> **Rows on where targets appear**:
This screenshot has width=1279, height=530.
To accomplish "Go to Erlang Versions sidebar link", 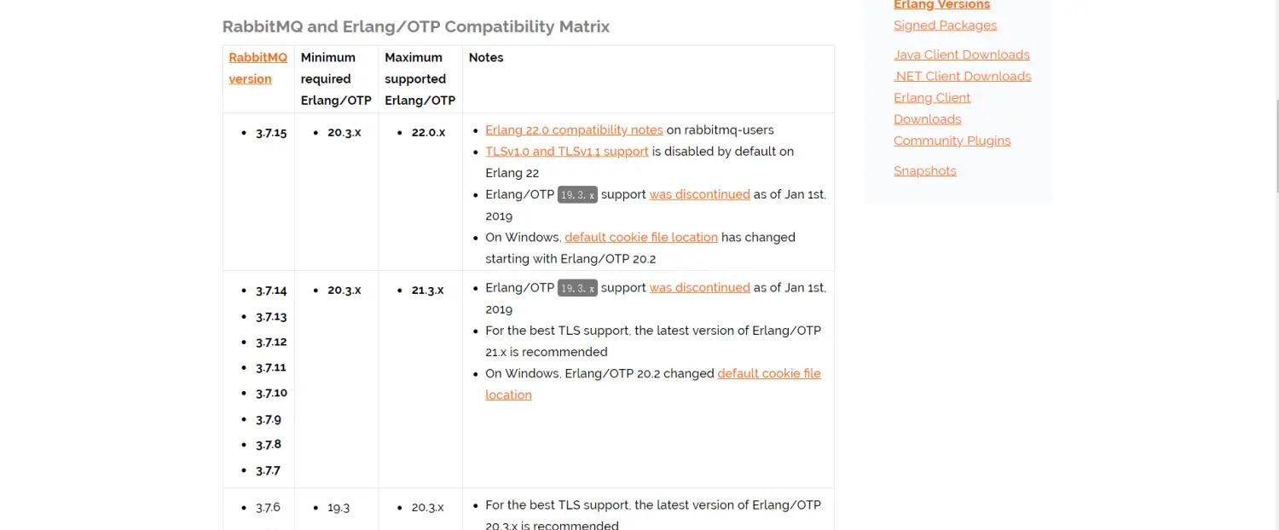I will [x=941, y=5].
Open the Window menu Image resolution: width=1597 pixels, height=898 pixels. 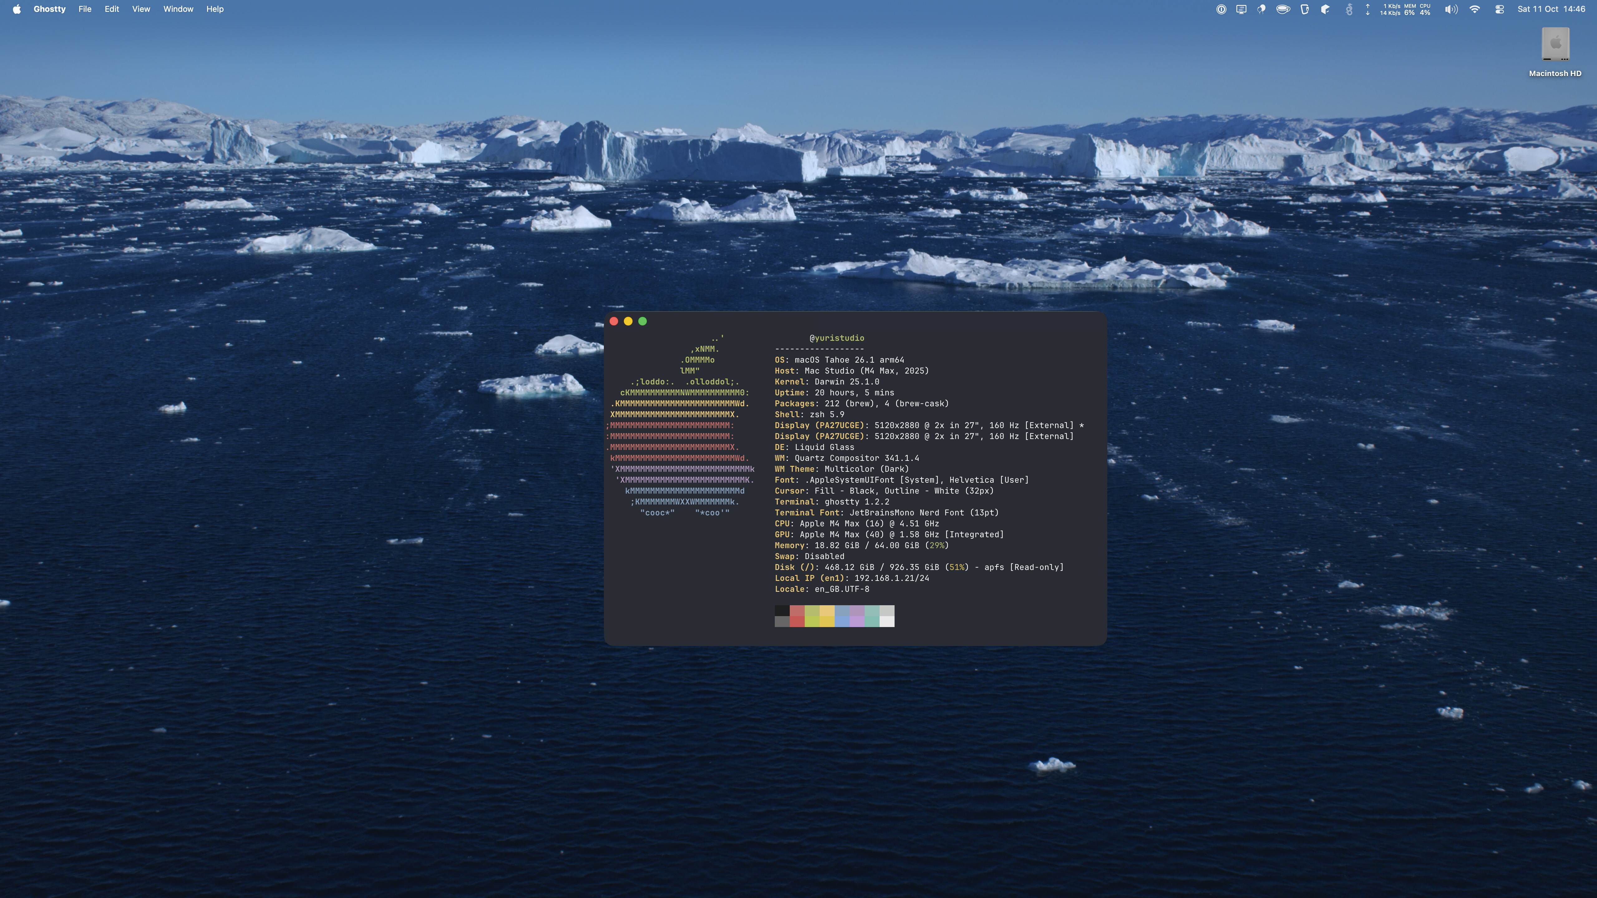pos(178,9)
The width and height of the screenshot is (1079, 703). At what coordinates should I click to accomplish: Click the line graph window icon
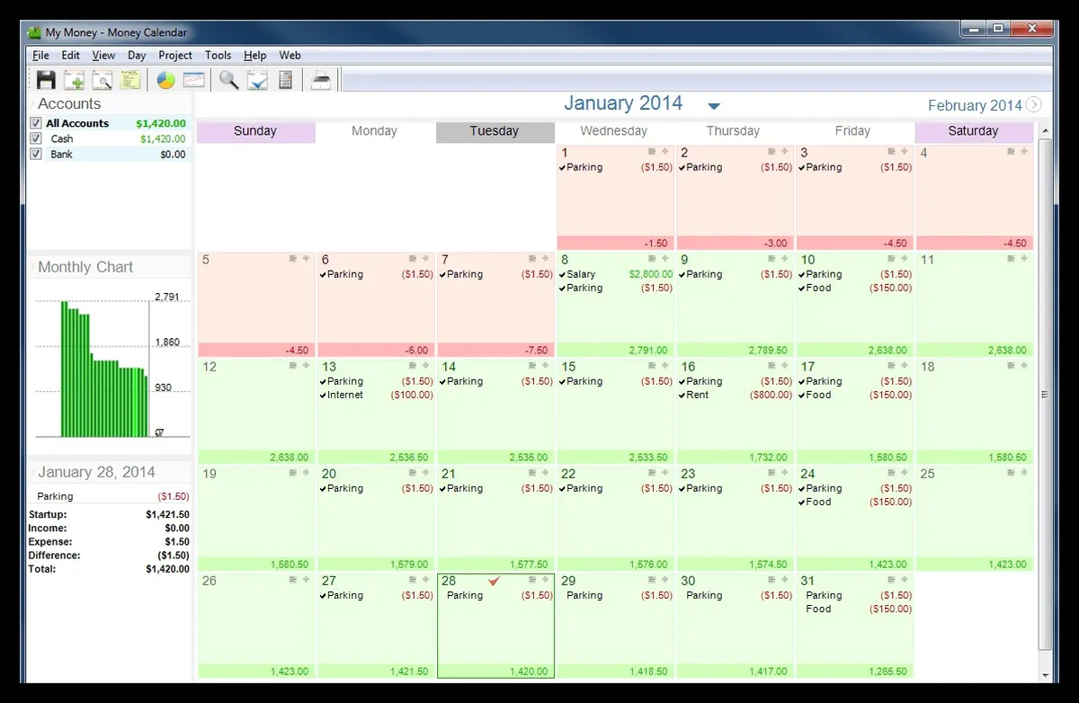(x=194, y=80)
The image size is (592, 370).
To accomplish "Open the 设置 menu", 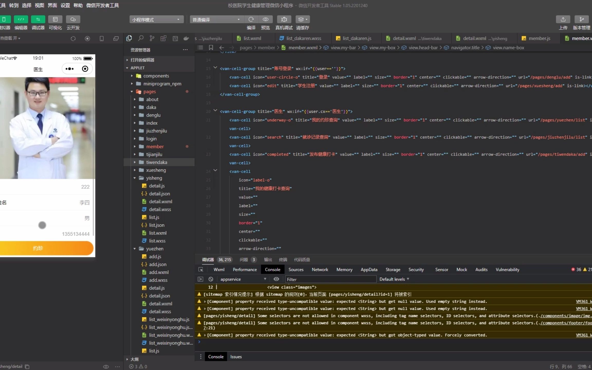I will tap(65, 5).
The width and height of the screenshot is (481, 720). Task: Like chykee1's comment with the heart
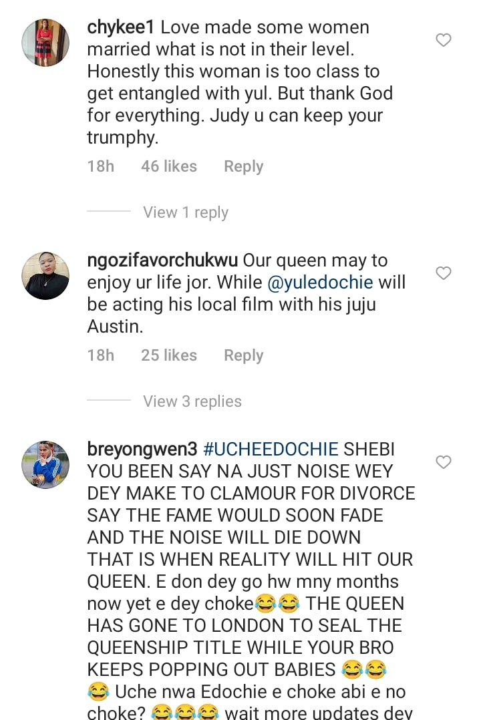coord(444,41)
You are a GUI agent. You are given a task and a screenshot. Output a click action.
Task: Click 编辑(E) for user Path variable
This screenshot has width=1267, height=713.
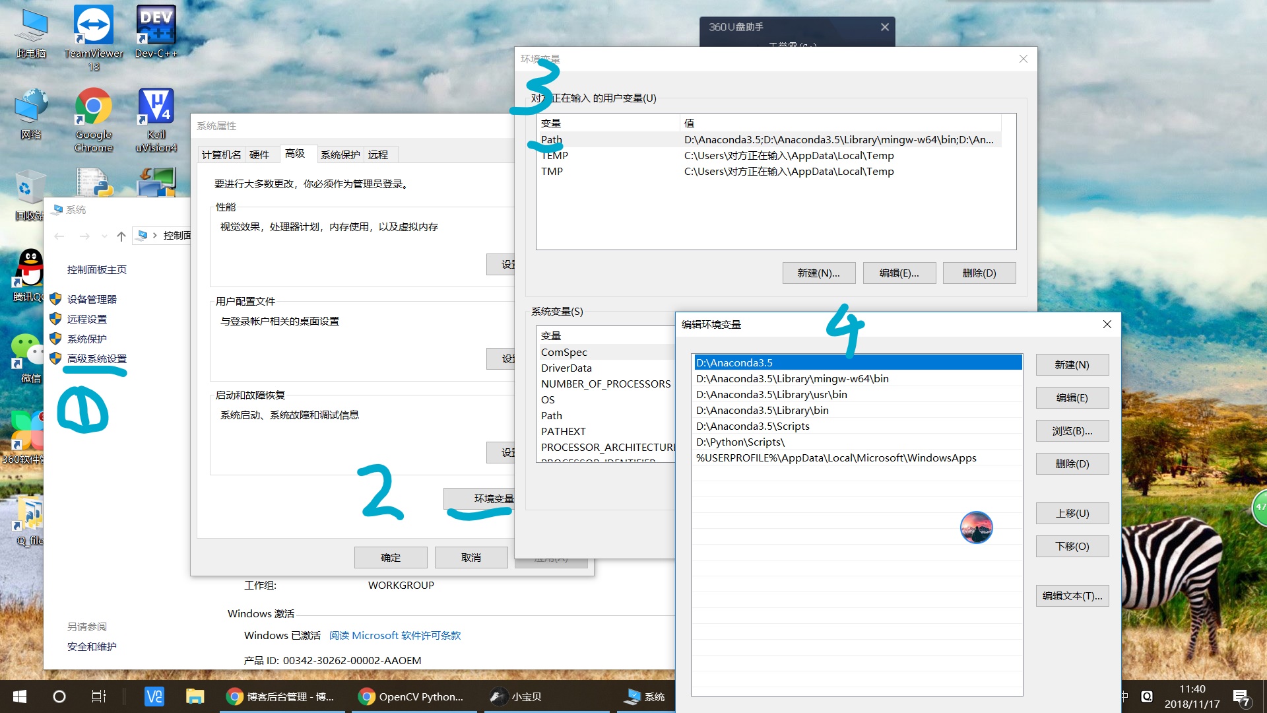[899, 273]
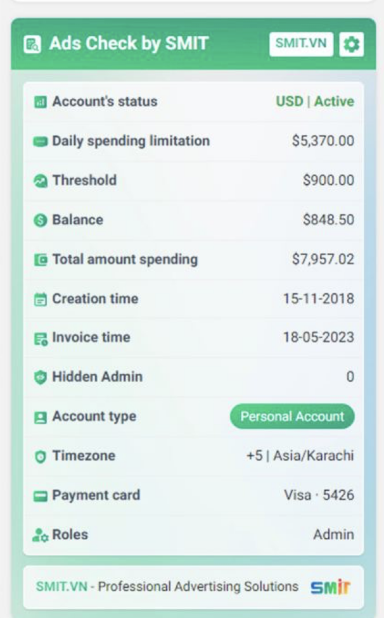Click the Account's status chart icon
This screenshot has width=384, height=618.
coord(41,102)
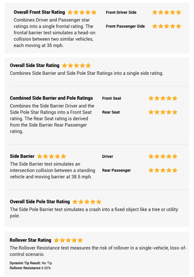Click the Overall Front Star Rating heading
194x277 pixels.
coord(39,12)
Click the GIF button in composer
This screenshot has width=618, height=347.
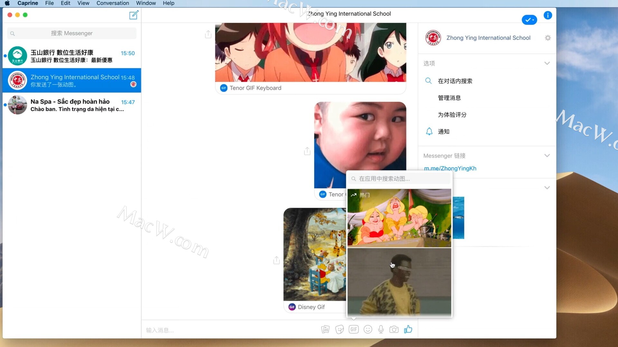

> **Required work**:
Copy the part that opens with the line containing "The width and height of the screenshot is (481, 720)." and closes with the line containing "coord(444,41)", renaming "heart" to "thumbs-up" and changing nothing else. Leave the pictures out.

> **Correct output**:
The width and height of the screenshot is (481, 720). Task: Like chykee1's comment with the thumbs-up
coord(444,41)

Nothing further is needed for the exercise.